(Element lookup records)
──────

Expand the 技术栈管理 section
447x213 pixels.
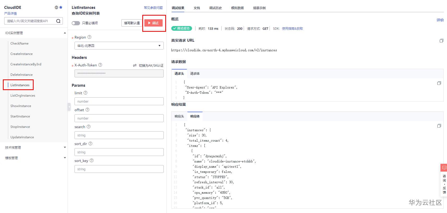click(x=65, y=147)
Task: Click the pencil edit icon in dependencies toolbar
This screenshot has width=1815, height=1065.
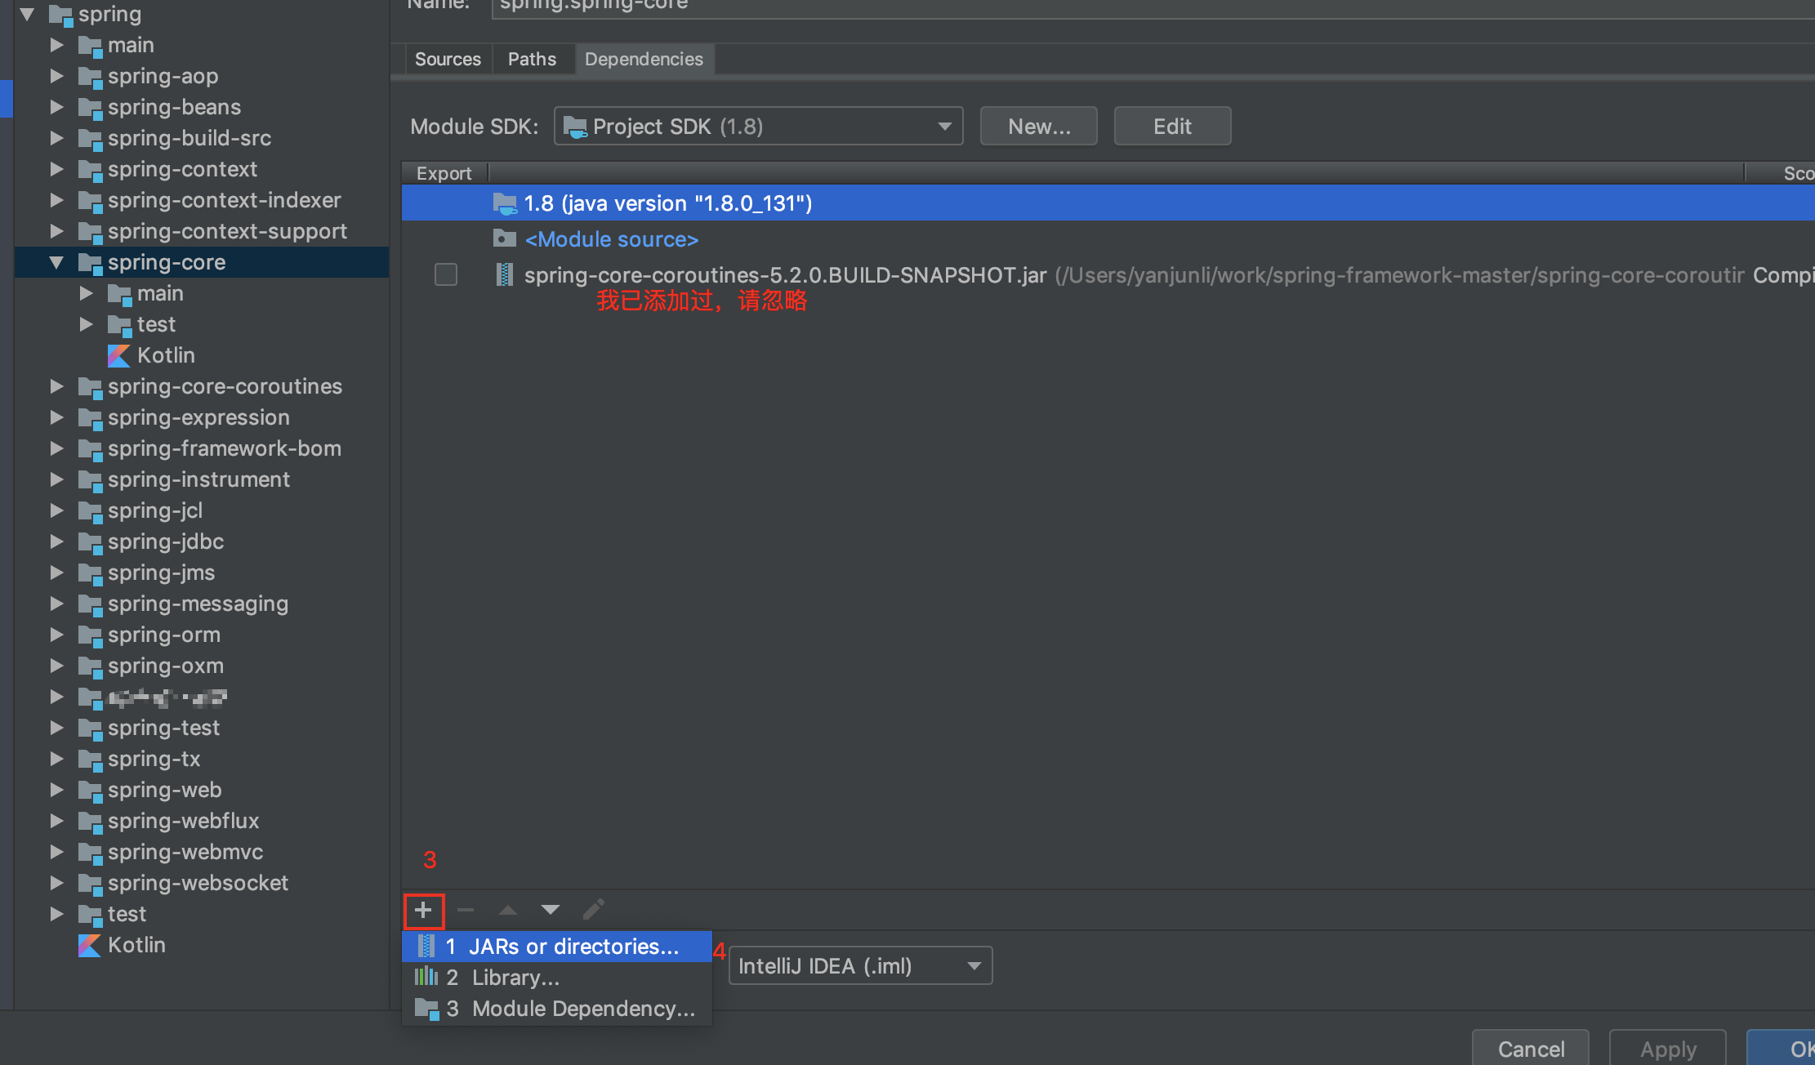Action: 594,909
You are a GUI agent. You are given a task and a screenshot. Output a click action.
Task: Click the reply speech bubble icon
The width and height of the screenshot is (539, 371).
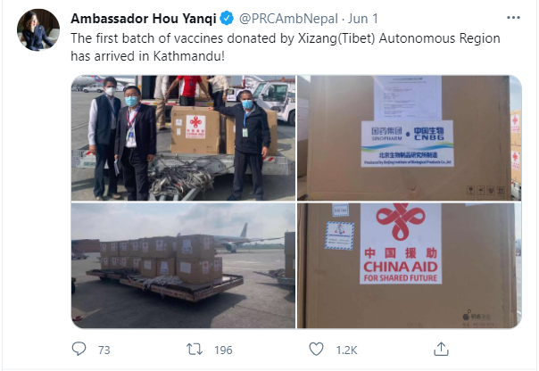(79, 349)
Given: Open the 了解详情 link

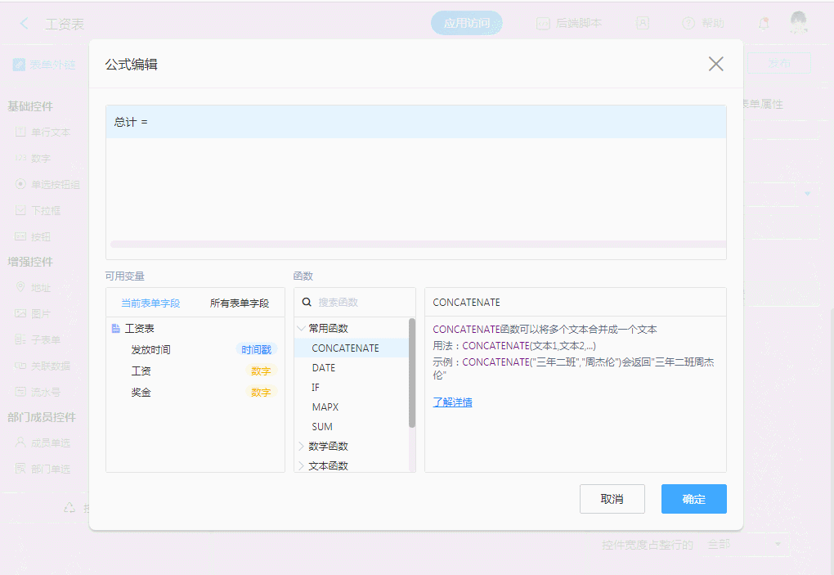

──────

PROBLEM DESCRIPTION → Retype the entries word for word, starting at the very beginning and going on through the line that contains "Action: 594,909". Leave the pictures out of your answer.

FINISHED ANSWER →
Expand the 技术栈管理 section
447x213 pixels.
click(x=65, y=147)
Task: Click the pencil edit icon in dependencies toolbar
This screenshot has width=1815, height=1065.
Action: 594,909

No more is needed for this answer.